For each shipment of waste the generator must also:

a) provide EPA hazardous waste number(s);

b) determine the applicable treatment standard(s) for his waste;

c) provide the manifest number associated with the waste shipment; and

d) provide waste analysis data (if applicable).

All notifications, certifications, and waste analysis data must be kept on-site for at least five (5) years.

The LDR rule prohibits the dilution of restricted wastes as a substitute for effective adequate treatment.

The LDR rule provides for a few limited opportunities for delaying the effective date of prohibition, for a treatability variance, or for gaining an exemption from the prohibitions.  Contact the EPA for additional details.

This LDR explanation is a brief synopsis of a complex set of rules and regulations and is not all inclusive.  Contact EPA or DEP or review 40 CFR Part 268 for detailed information.


The federal regulations regarding the determination of hazardous wastes (40 CFR 261) were revised effective September 25, 1990, to replace the Extraction Procedure Toxicity Characteristic (EP Toxic) with the Toxicity Characteristic Leaching Procedure (TCLP).  Information about the Toxicity Characteristic Leaching Procedure (TCLP).  Information about the TC final rule can be obtained from the March 29, 1990, Federal Register (55 FR 11798 - 11877).  Further information regarding the TC Rule can be obtained from the RCRA/Superfund Hotline (1-800-424-9346).


Generating less than 100 kilograms of HW per month or less than 1 kilogram of acute HW (e.g. arsenic and cyanide compounds) per month*

1. Perform HW determination (Section 262.11)

2. Cannot accumulate > 1000 kg at any time.

3. Ensure delivery of HW to a proper recycling facility or TSDF.

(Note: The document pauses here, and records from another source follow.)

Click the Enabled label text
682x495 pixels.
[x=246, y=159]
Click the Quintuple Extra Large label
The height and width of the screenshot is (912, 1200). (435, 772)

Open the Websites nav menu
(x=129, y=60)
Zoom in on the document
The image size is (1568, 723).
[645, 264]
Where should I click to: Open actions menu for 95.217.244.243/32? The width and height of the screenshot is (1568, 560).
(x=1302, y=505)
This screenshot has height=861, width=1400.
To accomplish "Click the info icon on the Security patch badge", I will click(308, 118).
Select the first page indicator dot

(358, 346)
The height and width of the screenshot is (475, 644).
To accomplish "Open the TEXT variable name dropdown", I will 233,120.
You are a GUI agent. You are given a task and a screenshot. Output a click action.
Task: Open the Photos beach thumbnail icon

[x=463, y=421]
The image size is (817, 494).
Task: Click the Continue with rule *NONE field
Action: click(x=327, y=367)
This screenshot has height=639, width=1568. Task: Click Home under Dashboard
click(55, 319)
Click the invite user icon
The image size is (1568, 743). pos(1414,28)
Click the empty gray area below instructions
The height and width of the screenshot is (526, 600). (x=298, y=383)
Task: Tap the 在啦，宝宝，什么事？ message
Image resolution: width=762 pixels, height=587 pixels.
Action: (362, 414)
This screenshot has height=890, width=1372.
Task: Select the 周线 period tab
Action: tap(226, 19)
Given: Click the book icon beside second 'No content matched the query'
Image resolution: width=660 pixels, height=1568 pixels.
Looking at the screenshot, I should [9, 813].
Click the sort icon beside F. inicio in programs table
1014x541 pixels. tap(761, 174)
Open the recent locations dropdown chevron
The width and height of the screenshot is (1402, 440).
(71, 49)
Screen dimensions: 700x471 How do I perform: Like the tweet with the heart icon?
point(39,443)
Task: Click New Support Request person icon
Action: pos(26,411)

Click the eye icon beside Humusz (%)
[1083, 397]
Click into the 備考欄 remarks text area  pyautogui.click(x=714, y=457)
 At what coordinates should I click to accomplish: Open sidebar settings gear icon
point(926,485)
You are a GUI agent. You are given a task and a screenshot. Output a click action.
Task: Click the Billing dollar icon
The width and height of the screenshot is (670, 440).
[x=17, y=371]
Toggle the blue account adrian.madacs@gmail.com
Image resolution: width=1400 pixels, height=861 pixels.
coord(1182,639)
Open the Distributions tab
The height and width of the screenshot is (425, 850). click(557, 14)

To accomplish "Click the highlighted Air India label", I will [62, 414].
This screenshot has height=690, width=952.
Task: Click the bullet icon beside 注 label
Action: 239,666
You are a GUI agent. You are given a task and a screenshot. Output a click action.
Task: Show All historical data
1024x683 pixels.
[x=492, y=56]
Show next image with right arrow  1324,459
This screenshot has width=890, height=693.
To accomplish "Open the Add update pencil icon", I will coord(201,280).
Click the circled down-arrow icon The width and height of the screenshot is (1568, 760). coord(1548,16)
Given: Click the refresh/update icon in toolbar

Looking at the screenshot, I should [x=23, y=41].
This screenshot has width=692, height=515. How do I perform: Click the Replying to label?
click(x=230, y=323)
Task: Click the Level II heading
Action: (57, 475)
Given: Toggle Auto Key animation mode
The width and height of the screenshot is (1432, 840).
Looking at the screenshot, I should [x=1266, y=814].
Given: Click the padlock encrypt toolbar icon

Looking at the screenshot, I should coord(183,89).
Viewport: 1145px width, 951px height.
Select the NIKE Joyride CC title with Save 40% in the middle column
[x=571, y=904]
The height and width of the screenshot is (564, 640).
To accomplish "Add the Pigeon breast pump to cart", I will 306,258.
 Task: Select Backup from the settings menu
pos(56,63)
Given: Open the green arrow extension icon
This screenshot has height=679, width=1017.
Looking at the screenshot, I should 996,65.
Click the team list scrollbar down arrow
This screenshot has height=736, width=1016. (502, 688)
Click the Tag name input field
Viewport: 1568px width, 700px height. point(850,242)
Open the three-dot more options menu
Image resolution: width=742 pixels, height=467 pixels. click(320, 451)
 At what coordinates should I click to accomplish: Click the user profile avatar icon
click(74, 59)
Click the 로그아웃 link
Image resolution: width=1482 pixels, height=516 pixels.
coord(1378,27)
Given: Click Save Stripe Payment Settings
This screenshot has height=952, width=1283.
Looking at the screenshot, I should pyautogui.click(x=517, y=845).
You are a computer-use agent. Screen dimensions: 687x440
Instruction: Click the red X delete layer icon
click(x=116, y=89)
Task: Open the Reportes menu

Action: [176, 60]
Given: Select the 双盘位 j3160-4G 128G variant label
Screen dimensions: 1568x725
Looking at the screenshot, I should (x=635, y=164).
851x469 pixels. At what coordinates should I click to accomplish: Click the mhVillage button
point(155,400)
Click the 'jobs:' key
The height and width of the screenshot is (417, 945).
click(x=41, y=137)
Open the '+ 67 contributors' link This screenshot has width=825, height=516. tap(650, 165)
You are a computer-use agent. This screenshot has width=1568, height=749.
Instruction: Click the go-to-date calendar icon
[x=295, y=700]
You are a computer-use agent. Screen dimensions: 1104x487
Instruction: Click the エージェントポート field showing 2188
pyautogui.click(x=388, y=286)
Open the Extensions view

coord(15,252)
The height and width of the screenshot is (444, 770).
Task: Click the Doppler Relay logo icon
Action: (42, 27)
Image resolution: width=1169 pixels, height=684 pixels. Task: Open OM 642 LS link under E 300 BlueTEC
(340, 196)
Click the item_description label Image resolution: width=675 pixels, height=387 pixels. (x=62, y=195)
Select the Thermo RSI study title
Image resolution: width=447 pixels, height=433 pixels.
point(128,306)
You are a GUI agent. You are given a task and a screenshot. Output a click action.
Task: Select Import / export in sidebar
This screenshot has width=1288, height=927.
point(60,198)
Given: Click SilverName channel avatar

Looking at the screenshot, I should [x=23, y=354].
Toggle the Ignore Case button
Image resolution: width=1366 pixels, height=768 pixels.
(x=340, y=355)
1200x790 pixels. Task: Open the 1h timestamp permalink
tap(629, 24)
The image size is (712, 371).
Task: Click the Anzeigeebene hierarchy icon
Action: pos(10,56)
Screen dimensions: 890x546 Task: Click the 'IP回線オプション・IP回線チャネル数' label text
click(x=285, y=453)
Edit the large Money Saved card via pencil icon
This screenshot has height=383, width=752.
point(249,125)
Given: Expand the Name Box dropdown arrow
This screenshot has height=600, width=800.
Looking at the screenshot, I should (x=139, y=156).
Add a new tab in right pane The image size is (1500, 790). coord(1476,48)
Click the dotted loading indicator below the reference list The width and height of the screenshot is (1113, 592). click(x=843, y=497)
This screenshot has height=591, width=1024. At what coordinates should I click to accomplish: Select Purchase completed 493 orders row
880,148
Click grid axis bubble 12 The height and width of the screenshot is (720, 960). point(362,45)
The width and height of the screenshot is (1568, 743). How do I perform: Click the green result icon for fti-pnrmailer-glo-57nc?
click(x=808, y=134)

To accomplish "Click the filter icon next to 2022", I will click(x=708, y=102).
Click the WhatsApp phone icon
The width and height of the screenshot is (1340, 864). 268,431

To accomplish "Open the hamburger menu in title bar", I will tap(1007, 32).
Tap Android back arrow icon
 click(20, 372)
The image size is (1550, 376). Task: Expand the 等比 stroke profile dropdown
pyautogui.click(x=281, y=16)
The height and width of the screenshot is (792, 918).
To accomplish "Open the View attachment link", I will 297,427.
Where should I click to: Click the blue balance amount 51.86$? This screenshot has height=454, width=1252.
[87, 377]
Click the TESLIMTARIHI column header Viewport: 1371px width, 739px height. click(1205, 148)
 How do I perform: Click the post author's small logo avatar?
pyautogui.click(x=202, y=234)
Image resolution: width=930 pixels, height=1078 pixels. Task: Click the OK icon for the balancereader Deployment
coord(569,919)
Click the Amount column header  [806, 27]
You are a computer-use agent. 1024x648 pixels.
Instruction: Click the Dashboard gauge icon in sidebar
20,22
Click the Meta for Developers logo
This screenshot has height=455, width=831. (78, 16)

Generating 100 - 1000 kilograms of HW per month *

1. Obtain a EPA ID Number (Section 262.12)

2. Use manifest system (unless there is a reclamation agreement pursuant to Section 262.20(e)), and ship only to a permitted facility (Part 262, Subpart B).

3. Never exceed to 6000 kg accumulation/180 day storage time limit.

4. Emergency Planning:

  a) Have at least one employee or a designee with authority as Emergency Coordinator (CE) that is on 24 hour call.

  b) Next to the telephone, post (1) the CE name and phone number; (ii) fire department's number; (iii) location of fire extinguishers; spill control equipment/material, and fire alarm (if any).

 c) Follow emergency procedures in Section 262.34(d)(4), including taking necessary steps to address spills and fires, and notifying the National Response Center (24 hour number: 800-424-8802)

 d) Upon request, the DEP will provide contingency plan guidance if the facility wishes to develop a more comprehensive emergency plan that required of SQGs.

5. Training of personnel regarding proper HW handling and emergency response [Section 262.34 (d)(5)(iii)].

6. Keep records (Section 262.44), including manifests, test results, etc. a minimum of three (3) years.

7. If tanks are used for management of HW, meet the tank requirements of Section 265.201.

8. Meet the following requirements under III, below: items 1, 2, 4, 5, 6, 12 to 15, 17 and 22.

9. If a SQG fails to meet applicable requirements, the full generator standards (and possibly TSDF standards) may apply.